* THE PROBLEM *
Restrict the output to the lines below starting at the one that contains "Datenschutz (544, 2286)" and ending at the one that contains "TESY ES/T 500-1WT", and restate them word for word, both ends included.

* EXCERPTED RECORDS *

++++++++++++++++++++

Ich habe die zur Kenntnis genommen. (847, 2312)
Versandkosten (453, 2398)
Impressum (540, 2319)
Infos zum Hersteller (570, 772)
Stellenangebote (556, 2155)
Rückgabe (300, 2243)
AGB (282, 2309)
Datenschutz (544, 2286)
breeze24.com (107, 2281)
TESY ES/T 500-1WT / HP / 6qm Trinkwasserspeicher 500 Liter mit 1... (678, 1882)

++++++++++++++++++++

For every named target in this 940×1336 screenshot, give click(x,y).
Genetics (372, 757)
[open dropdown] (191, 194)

++++++++++++++++++++

* RESPONSE TO THE TASK *
Datenschutz (544, 2286)
breeze24.com (107, 2281)
TESY ES/T 500-1WT / HP / 6qm Trinkwasserspeicher 500 Liter mit 1... (678, 1882)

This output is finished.